--- EXERCISE INSTRUCTIONS ---
Reproduce every line from the one containing "Image resolution: width=819" down to the end of the records, including the requests, but multiply each coordinate in the answers by 1.95 and round it to the nearest whole number, with halves rounded up. Leave the pictures out of your reproduction.

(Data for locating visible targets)
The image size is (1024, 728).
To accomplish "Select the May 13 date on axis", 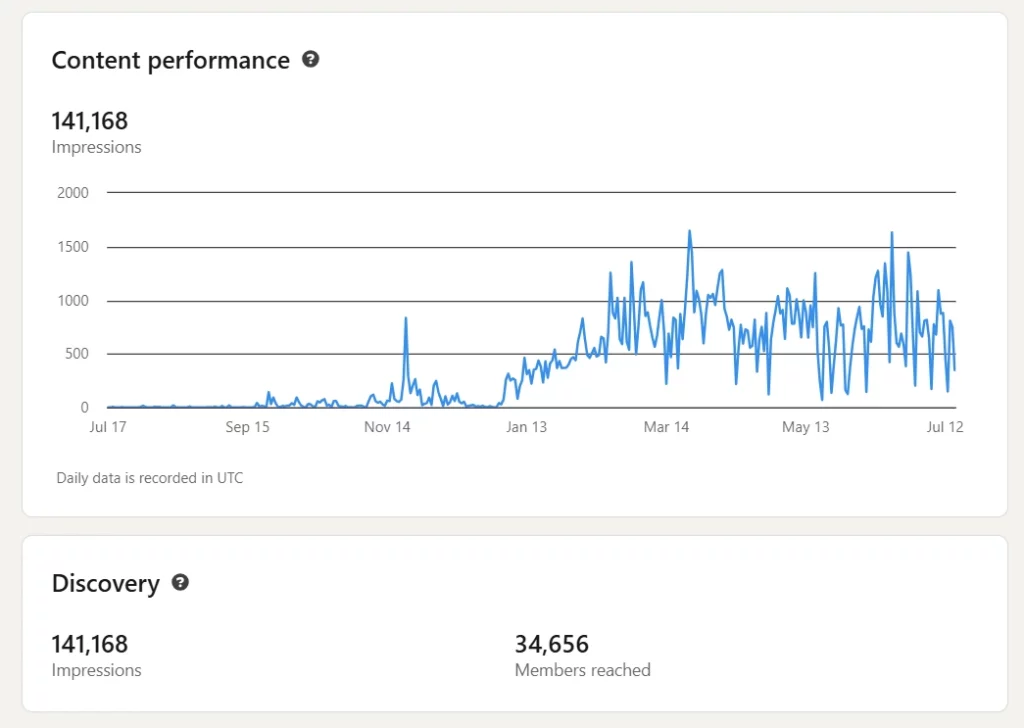I will [805, 427].
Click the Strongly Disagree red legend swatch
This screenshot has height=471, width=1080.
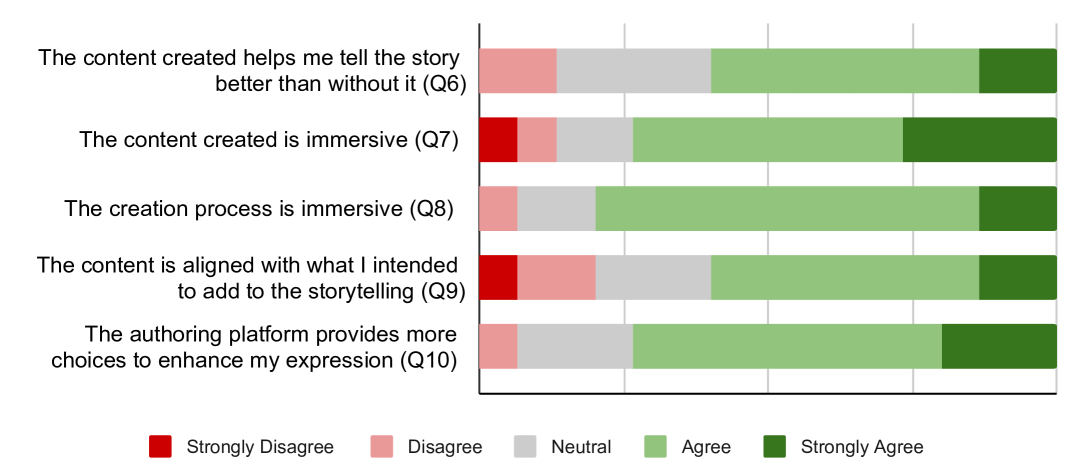click(160, 447)
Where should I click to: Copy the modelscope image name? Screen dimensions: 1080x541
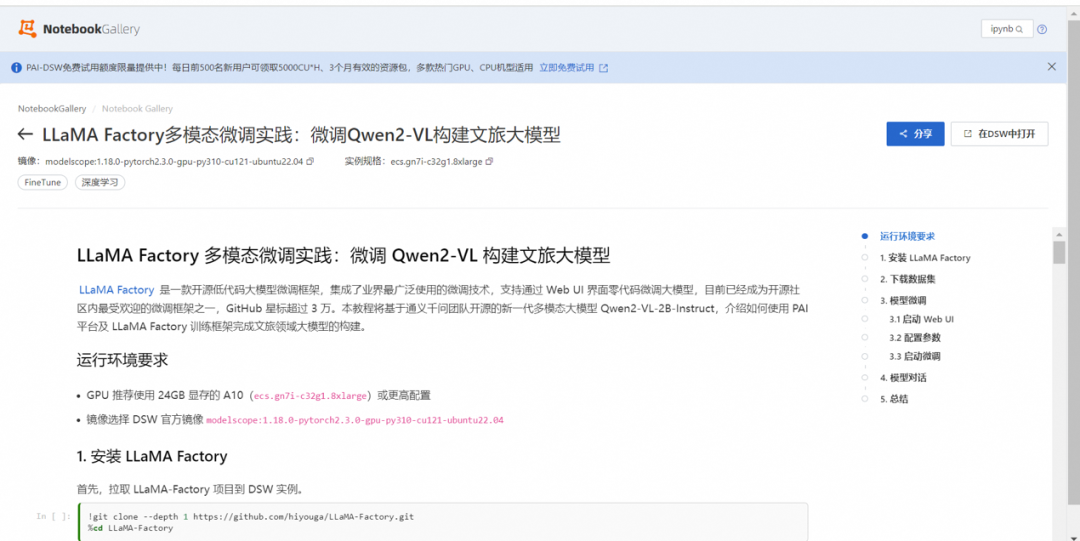310,161
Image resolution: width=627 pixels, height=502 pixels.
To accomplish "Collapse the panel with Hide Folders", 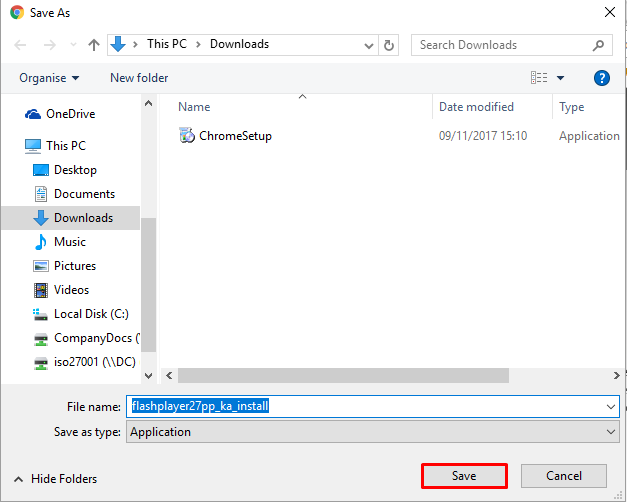I will coord(56,479).
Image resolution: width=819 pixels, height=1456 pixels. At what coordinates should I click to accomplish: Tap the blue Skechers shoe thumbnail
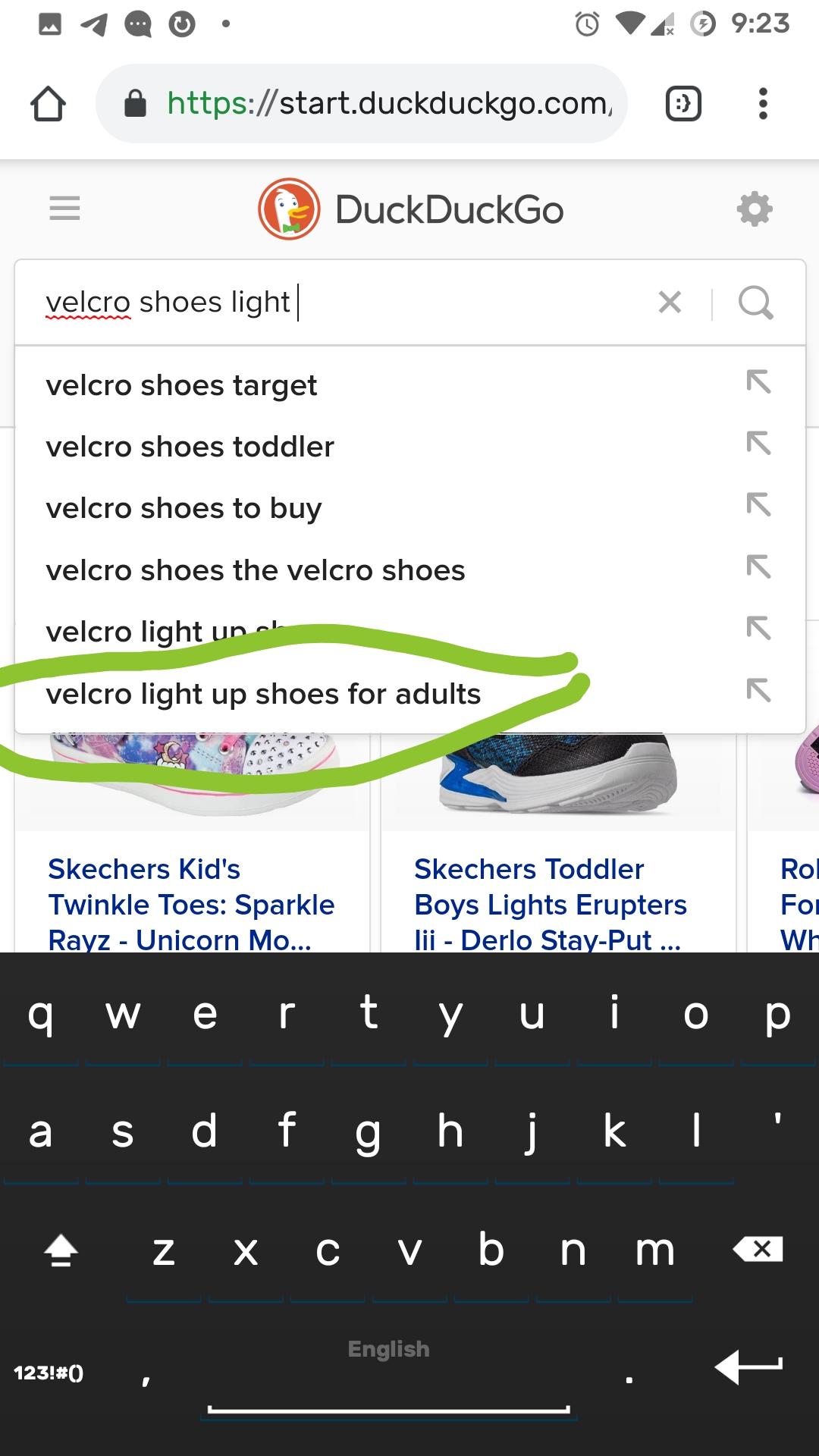(x=557, y=774)
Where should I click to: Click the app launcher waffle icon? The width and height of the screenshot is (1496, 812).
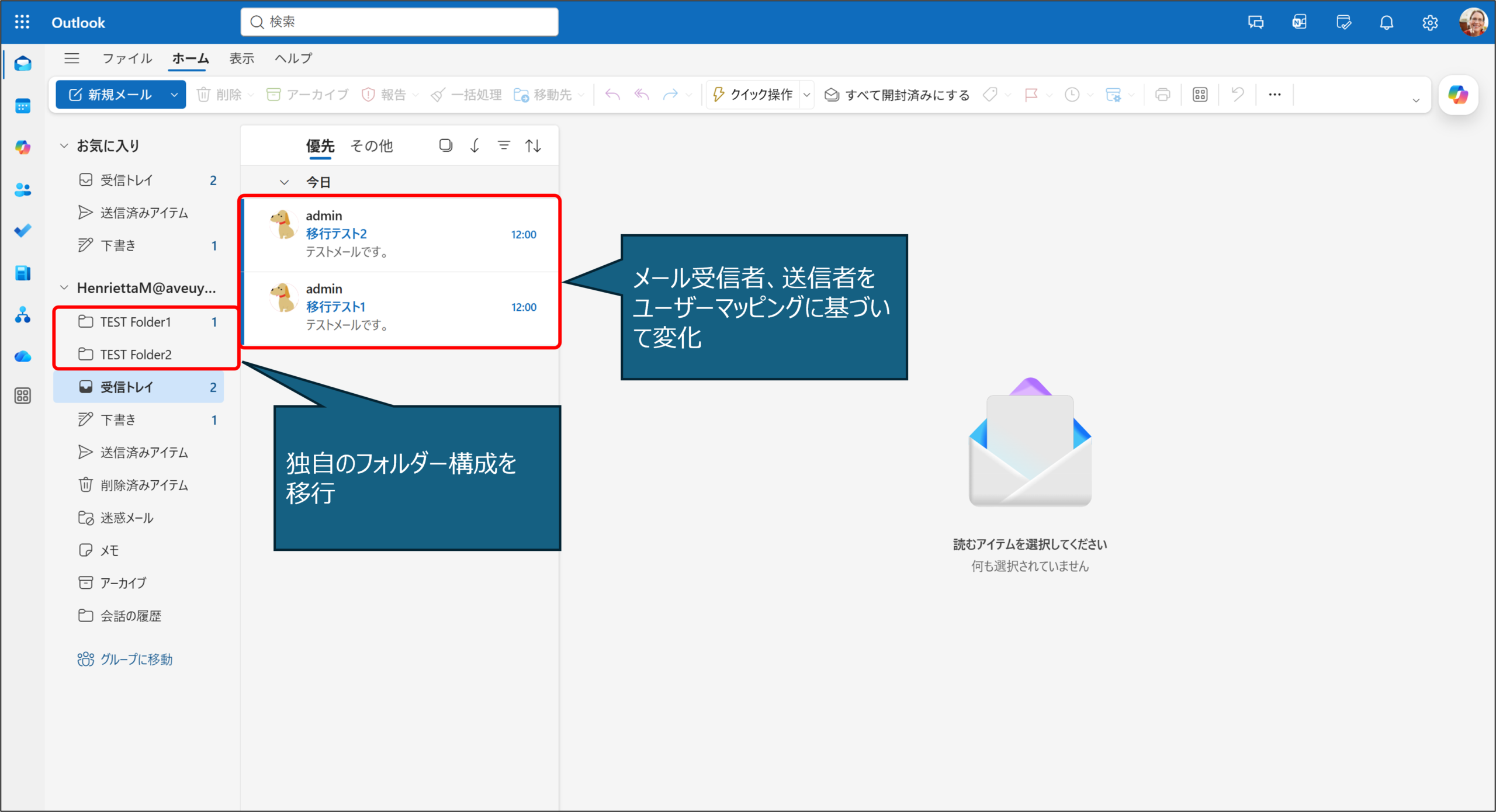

--- WRITTEN RESPONSE ---
Image resolution: width=819 pixels, height=1456 pixels. At what coordinates should I click to accomplish: Tap the blue Skechers shoe thumbnail
(x=1086, y=1509)
Where should I click to: Click the app launcher waffle icon? The width and height of the screenshot is (1496, 812).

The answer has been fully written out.